ARBEITSAUFTRAG: Übersetzen Sie aus dem folgenden Textausschnitt zu den Beschlüssen des BayVGH den Satz „FFP2-Masken böten voraussichtlich gegenüber medizinischen oder sogenannten Community-Masken einen erhöhten Selbst- und Fremdschutz.“ ins Englische.

Ich stelle hier zunächst drei Entscheidungen des BayVGH vor, und zwar.

  • BayVGH, Beschl. v. 26.01.2021 – 20 NE 21.171: Ergangen ist die Entscheidung im Verfahren über den Erlass einer einsteweiligen Anordnung. Der BayVGH hat es abgelehnt, die Pflicht zum Tragen einer Mund-Nase-Bedeckung in FFP2-Qualität beim Einkaufen oder bei der Benutzung von Verkehrsmitteln des Öffentlichen Personennahverkehrs vorläufig außer Vollzug zu setzen. FFP2-Masken böten voraussichtlich gegenüber medizinischen oder sogenannten Community-Masken einen erhöhten Selbst- und Fremdschutz. Deshalb bestünden gegen ihre Eignung und Erforderlichkeit zur Bekämpfung der Corona-Pandemie keine Bedenken. Gesundheitsgefährdungen seien insbesondere wegen der regelmäßig begrenzten zeitlichen Tragedauer nicht zu erwarten. Auch seien grundsätzlich die Aufwendungen für die Anschaffung der Masken zumutbar.

  • BayVGH, Beschl. v. 26.01.2021 – 20 NE 21.162Ergangen ist die Entscheidung ebenfalls im einstweiligen Verfahren. In dem Beschluss hat der VGH das Verbot touristischer Tagesausflüge für Bewohner von sog. Hotspots (§ 25 Abs. 1 Satz 1 der 11. BayIfSMV) vorläufig außer Vollzug gesetzt. Zur Begründung wird ausgeführt, dass das Verbot aller Voraussicht nach gegen den Grundsatz der Normenklarheit verstoße. Für die Betroffenen sei der räumliche Geltungsbereich des Verbots touristischer Tagesausflüge über einen Umkreis von 15 km um die Wohnortgemeinde hinaus nicht hinreichend erkennbar. Die textliche Festlegung eines 15-km-Umkreises sei nicht deutlich und anschaulich genug. Im Hinblick ebenfalls angegriffene Befugnis der betroffenen Kommunen, eine Einreisesperre für touristische Tagesausflüge anzuordnen (§ 25 Abs. 1 Satz 4 11. BayIfSMV) hat der Senat den Eilantrag dagegen abgelehnt.

(Gespeicherte Dateneinträge)
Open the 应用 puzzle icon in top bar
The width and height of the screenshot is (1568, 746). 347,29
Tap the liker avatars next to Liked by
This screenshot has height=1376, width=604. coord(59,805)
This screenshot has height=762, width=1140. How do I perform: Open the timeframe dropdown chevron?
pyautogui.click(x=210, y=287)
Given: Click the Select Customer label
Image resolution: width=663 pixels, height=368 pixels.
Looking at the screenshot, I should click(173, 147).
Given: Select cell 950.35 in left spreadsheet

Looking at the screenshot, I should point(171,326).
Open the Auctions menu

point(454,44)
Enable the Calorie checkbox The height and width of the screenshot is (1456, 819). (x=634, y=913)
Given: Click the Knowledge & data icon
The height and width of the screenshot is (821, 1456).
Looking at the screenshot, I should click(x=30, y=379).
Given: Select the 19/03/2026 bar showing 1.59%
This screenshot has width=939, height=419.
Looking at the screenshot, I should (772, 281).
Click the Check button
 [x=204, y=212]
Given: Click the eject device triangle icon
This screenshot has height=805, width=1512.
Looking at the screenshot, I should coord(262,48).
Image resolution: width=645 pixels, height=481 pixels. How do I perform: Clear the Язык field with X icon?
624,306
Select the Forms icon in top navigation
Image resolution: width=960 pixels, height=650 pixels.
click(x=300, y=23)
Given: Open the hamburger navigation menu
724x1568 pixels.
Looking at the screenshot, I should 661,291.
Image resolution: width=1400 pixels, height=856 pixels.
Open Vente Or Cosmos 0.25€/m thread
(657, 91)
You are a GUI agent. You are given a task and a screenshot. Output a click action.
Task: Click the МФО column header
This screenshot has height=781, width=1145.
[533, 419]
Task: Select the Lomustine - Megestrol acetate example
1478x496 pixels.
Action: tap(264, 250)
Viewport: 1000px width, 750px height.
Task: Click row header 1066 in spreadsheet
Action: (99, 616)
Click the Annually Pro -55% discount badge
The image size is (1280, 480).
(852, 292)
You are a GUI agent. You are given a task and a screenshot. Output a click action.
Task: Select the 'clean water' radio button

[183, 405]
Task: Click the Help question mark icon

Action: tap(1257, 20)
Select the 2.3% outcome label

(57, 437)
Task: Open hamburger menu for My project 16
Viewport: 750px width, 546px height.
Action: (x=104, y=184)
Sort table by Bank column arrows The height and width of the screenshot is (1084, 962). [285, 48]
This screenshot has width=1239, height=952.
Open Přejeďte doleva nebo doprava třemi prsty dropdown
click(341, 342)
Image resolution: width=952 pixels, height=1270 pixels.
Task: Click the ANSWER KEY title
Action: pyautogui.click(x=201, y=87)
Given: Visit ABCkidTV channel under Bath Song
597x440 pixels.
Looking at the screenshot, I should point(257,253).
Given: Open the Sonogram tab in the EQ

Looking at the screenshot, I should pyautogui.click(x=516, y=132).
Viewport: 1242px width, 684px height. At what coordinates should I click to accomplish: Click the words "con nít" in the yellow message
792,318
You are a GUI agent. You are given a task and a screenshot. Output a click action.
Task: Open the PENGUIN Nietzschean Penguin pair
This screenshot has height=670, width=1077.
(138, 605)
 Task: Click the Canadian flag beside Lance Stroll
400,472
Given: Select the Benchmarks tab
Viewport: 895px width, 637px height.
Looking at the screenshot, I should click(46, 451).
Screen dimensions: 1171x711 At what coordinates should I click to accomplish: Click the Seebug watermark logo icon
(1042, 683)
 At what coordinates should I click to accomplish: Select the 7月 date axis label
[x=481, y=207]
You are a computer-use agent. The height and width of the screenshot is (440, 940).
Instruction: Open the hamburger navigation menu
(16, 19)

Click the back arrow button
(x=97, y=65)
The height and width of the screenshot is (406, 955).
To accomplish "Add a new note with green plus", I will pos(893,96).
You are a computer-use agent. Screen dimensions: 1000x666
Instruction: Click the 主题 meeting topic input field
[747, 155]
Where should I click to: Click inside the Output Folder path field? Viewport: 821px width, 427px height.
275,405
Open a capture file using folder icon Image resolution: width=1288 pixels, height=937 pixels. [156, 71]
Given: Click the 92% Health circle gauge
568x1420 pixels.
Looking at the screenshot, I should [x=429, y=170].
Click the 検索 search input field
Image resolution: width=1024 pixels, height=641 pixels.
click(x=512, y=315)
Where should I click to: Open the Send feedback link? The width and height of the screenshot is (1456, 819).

LÖSUNG: FFP2 masks would likely offer increased protection for the wearer and for others compared with medical or so-called community masks.